= Availability-based tariff =

Pricing system used in India for unscheduled electric power transactions

Availability-based tariff (ABT) is a frequency based pricing mechanism applicable in India for unscheduled electric power transactions. The ABT falls under electricity market mechanisms to charge and regulate power to achieve short term and long term network stability as well as incentives and dis-incentives to grid participants against deviations in committed supplies as the case may be.

== Introduction ==
ABT Mechanism in electricity sector in India is adopted since the year 2000 and in a few other countries for pricing bulk power across various stakeholders.

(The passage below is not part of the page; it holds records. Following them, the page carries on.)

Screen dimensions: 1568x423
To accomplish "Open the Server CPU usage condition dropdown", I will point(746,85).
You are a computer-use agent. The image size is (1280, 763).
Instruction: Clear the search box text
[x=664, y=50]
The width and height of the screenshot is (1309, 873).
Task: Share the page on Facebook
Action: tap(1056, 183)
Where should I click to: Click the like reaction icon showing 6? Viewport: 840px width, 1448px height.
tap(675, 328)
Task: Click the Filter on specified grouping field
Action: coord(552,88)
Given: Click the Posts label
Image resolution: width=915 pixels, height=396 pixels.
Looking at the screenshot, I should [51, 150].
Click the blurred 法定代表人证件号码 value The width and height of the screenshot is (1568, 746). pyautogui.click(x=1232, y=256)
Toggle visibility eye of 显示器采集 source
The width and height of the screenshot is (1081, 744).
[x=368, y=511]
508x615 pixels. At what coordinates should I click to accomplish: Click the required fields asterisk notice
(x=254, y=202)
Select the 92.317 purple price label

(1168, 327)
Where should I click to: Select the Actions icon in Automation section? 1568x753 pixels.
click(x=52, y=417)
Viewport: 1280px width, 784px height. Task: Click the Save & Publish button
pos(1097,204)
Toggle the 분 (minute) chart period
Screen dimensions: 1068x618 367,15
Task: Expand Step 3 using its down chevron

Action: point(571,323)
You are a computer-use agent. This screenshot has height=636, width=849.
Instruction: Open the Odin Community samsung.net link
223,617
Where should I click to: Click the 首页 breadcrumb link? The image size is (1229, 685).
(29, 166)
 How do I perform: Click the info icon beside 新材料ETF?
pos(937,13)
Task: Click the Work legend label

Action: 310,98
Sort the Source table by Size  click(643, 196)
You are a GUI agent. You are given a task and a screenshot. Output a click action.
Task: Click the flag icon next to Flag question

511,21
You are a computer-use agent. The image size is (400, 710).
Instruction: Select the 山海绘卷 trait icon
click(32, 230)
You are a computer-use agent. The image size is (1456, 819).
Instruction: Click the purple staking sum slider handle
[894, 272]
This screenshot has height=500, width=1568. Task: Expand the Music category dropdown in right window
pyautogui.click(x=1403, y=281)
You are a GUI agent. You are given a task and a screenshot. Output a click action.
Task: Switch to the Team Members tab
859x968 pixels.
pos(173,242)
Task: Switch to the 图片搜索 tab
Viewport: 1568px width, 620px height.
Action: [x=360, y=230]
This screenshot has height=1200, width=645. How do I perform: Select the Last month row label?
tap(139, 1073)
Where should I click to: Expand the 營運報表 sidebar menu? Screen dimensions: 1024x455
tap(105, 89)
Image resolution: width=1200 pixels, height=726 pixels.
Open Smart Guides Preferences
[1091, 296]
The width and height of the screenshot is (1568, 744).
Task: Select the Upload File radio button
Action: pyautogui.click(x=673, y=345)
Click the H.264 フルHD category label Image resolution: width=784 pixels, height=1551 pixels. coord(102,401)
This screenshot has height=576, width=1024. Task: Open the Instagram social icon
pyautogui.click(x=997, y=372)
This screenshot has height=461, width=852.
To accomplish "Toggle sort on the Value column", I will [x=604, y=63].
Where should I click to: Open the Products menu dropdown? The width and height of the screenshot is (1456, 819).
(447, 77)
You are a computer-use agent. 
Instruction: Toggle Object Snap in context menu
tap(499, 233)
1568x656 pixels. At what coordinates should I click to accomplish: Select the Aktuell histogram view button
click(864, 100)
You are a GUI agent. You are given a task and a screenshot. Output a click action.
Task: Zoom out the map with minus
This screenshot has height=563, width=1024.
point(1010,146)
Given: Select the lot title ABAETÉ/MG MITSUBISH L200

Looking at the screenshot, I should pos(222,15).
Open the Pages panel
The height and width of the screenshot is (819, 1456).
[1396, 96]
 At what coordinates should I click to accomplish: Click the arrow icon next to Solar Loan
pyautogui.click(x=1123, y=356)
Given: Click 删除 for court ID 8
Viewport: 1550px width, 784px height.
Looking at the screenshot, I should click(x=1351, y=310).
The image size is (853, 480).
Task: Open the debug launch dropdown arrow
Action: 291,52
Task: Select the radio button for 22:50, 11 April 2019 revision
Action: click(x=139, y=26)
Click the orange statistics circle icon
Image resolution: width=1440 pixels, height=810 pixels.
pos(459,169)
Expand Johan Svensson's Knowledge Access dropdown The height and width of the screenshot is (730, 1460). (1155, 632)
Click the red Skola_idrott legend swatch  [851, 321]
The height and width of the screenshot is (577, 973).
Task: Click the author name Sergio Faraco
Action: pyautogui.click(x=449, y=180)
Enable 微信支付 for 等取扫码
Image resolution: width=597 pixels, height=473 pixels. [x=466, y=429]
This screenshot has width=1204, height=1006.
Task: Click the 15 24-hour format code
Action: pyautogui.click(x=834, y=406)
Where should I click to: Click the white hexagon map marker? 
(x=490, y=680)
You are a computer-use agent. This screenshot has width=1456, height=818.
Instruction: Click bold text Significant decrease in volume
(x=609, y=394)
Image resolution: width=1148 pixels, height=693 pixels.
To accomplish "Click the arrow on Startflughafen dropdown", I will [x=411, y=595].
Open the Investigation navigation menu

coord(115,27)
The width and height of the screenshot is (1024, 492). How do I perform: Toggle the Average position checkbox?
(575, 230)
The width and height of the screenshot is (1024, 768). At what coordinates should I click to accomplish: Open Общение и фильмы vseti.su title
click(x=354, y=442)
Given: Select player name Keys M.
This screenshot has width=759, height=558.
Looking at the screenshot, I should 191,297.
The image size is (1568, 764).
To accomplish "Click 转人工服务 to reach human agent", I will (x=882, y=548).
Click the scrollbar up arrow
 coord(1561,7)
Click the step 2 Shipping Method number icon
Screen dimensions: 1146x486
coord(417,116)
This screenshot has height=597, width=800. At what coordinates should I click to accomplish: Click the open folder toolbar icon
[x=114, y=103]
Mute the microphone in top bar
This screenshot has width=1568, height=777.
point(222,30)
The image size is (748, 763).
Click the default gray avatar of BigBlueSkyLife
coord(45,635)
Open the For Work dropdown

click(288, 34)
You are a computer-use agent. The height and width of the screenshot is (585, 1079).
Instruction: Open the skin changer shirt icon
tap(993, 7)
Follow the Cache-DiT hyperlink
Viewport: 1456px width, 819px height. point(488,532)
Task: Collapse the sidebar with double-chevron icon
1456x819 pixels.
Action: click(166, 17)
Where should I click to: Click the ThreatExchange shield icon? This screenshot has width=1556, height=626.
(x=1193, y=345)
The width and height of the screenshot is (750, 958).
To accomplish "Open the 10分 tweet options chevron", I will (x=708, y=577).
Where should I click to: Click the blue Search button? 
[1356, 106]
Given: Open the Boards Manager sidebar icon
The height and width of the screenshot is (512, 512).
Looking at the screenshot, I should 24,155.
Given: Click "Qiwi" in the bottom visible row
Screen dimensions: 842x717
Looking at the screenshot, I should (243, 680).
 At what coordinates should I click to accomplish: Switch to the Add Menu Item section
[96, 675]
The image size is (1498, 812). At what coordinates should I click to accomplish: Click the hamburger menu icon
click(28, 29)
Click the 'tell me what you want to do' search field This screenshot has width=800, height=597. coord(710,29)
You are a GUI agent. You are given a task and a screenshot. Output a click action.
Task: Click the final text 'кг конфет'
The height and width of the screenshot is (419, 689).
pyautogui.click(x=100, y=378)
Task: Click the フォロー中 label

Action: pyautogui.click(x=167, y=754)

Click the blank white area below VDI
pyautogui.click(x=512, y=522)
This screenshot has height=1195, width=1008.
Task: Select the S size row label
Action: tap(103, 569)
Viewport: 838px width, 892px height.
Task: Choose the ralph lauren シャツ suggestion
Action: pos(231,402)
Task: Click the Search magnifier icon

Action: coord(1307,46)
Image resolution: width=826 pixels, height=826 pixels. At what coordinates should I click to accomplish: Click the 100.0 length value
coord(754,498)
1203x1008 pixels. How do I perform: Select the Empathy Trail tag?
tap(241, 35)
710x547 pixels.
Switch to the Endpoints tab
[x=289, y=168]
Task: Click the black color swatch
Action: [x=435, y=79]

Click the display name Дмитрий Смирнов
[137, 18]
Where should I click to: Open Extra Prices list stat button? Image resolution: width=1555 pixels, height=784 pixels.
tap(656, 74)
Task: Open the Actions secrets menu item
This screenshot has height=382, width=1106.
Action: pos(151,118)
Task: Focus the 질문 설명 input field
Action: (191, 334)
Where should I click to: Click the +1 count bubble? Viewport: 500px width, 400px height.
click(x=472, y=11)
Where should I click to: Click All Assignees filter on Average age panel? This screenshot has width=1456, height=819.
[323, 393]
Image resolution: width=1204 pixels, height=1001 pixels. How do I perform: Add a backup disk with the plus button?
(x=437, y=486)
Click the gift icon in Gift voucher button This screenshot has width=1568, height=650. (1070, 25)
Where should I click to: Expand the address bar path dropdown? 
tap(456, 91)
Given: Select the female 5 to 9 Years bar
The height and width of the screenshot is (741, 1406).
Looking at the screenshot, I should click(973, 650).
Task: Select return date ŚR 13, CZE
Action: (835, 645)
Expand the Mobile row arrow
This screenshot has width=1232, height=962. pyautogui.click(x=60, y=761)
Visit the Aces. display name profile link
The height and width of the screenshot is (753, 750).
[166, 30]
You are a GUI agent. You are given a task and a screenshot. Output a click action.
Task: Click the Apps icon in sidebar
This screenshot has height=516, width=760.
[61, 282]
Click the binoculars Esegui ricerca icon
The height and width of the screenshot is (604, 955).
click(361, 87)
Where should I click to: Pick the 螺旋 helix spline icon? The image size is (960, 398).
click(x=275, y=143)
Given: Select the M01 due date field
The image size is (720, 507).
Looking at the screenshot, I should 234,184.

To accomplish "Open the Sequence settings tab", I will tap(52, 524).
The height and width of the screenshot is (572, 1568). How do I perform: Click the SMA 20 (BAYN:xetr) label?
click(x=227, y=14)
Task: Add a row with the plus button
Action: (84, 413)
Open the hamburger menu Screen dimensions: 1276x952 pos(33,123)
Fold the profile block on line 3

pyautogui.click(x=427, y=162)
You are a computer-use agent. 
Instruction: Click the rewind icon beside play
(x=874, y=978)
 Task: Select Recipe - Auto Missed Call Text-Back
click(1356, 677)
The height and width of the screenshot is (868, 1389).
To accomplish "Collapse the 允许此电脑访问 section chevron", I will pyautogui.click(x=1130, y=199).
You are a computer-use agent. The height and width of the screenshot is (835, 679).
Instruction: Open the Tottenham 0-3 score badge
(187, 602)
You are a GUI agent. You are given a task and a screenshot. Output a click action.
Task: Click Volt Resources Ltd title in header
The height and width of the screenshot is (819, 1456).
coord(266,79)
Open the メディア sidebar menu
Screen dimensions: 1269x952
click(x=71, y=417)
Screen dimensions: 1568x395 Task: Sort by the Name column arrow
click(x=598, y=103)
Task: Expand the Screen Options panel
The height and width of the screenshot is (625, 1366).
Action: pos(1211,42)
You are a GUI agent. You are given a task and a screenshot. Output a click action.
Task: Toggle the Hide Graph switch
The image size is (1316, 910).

ABT concerns itself with the tariff structure for bulk power and is aimed at bringing about more responsibility and accountability in power generation and consumption through a scheme of incentives and disincentives. As per the notification, ABT was initially made applicable to only central generating stations having more than one SEB / state / union territory as its beneficiary. Through this scheme, the Central Electricity Regulatory Commission (CERC) looks forward to improve the quality of power and curtail the following disruptive trends in power sector:

- Unacceptably rapid and high frequency deviations (from 50 Hz) causing damage and disruption to large scale industrial consumers
- Frequent grid disturbances resulting in generators tripping, power outages and power grid disintegration.

The ABT scheme has now been expanded to cover the Intrastate systems as well. The power generation or grid capacity has increased substantially in last fifteen years particularly after the Electricity Act 2003 by introduction of competition and unbundling of vertically integrated utilities (SEBs) into separate entities in charge of electricity generation, electricity transmission, and electricity distribution. Deregulation and competition has facilitated participation of private sector on large scale in electricity generation, transmission and distribution. Of late, Indian electricity sector is transforming from perennial deficit to surplus electricity availability. The volume of purchased electricity that could not be transmitted to the buyers due to transmission lines congestion is only 0.3% of the total electricity consumed in the financial year 2013–14. It means that the actual power deficit in India is less than 1% excluding under priced electricity demand. ABT/DSM mechanism needs improvements to address the requirements of all stake holders (including final electricity consumers) for encouraging least cost electricity generation / tariff based on demand verses availability in the grid. There is a need of well represented Electric Reliability Organization to involve all the grid participants for framing guidelines for power system operation and accreditation which is presently looked after by the CEA

Bulk power purchasers can buy electricity on daily basis for short, medium and long term duration from reverse e-auction facility. In reverse e-auction, availability-based tariff / deviation settlement mechanism (DSM) is applied to settle the failed commitments by the electricity sellers or buyers The electricity prices transacted under reverse e-auction facility are far less than the prices agreed under bilateral agreements.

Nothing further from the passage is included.